If you're interested in this stuff, definitely play Kerbal Space Program.


Because if the orbital velocity is intact you will perputally miss hitting the sun. The only way you can hit a thing you are orbiting is to remove all the orbital velocity (well, remove enough of the orbital velocity such that your orbit drops low enough to scrape the surface anyway).


The sun's pretty big... And if you're worried about overshooting, you could probably lose a lot of velocity just braking against the solar wind.


While the solar wind gets stronger closer to the sun, it's an r-square law that balances the r-squared force of gravity. Fun fact: If a solar sail could be in a fixed position at Mercury orbit then it could also be in fixed position a Neptune orbit.

Quoting from http://en.wikipedia.org/wiki/Solar_sail, the "total force exerted on an 800 by 800 meter solar sail, for example, is about 5 newtons (1.1 lbf) at Earth's distance from the Sun".

The Orion space capsule is ~25 sq meters. I'll round that up to 100 sq meters (I'm being generous), giving a breaking force of 5/64 N on the waste barge.

The capsule mass is 20 tons. Assuming the waste barge were the same mass (I'm being generous) gives a solar gravitational force in Earth orbit of 120 newtons. This far exceeds the push from solar wind, even with wildly optimistic numbers. (Note: there's some 50,000 tons of high-level nuclear waste in the US.)

So no, you couldn't lose a lot of velocity just braking against the solar wind. Not unless you've also developed effective solar sail technology.


Your calculations seem sensible, but you're only talking about radial forces, ie. countering the "downward" force of gravity with "upward" thrust of a solar sail.

But space flight maneuvers typically use tangential or almost tangential thrust. Slowing down or accelerating the orbital motion will cause the altitude to vary, preserving the orbital energy and angular momentum. Placing a solar sail in a 45 degree angle from the sun will change the orbit slowly but surely, as there will be a little tangential and radial thrust.

I still don't think it's viable for throwing anything into the sun, though.


I think it's viable. There are no other forces acting on you. Set up the solar sail at 45 degrees "against" your orbit. You will slowly but inevitably spiral into the sun without burning any fuel.


If you have effective solar sail technology then all my calculations are thrown out the window.

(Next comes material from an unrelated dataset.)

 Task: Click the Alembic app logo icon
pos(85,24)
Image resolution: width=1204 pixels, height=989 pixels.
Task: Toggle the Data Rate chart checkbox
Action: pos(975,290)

If you don't, then the time to spiral into the sun is large. Figuring 5/64 N on 20 tons and an orbital velocity of 30km/s gives

  t = v / a = 30 km/s / ((5/64) N / 20000 kg)
    = 245 years to cut the orbital velocity
This assumes all of the force could be used to slow the waste hauler. As http://en.wikipedia.org/wiki/Solar_sail points out, the force is cos^2(theta) so the actual time at 45 degrees is

  t = 245 * (sqrt(2)/2)^2 = 490 years.
The actual time will be smaller because you only need to hit the sun, and solar wind will get stronger. So, 350 years? As a wild-ass guess.

That same page points out that sails don't work much inside of 0.25 AU, because the temperature can exceed the material properties of the sail. Though I think if the apogee is inside of 0.20 AU it's good enough.

To make it worse, the solar wind fluctuates, so unless there's active control on the rocket, its orbit will be unpredictable over the centuries. When it's still near Earth orbit, or when it approaches Venus orbit, what are the chances of a gravitational assist leading to an Earth-return?

With 50,000 tons of high-level waste, and 15 tons per rocket => 3,333 rockets in uncertain orbits, the chances become much higher.


its not the only way, its just one way... there are other ways to increase the eccentricity of an orbit - increasing the orbital velocity at the right time, and in a direction that is not radial is less efficient but since the earth's orbit is nearly circular, its not by much.

this is essentially the brute force approach or the bielliptic transfers mentioned in other comments.


he is describing making it fall into the sun directly (if the 'burn' is instantaneous), or if you like, starting to spiral but then just falling in a straight line.

a slingshot changes orbital velocity... thats the whole point. you are right that it is possible to slingshot into an ellipse intersecting the sun... although setting up that manoeuvre itself would be pretty expensive.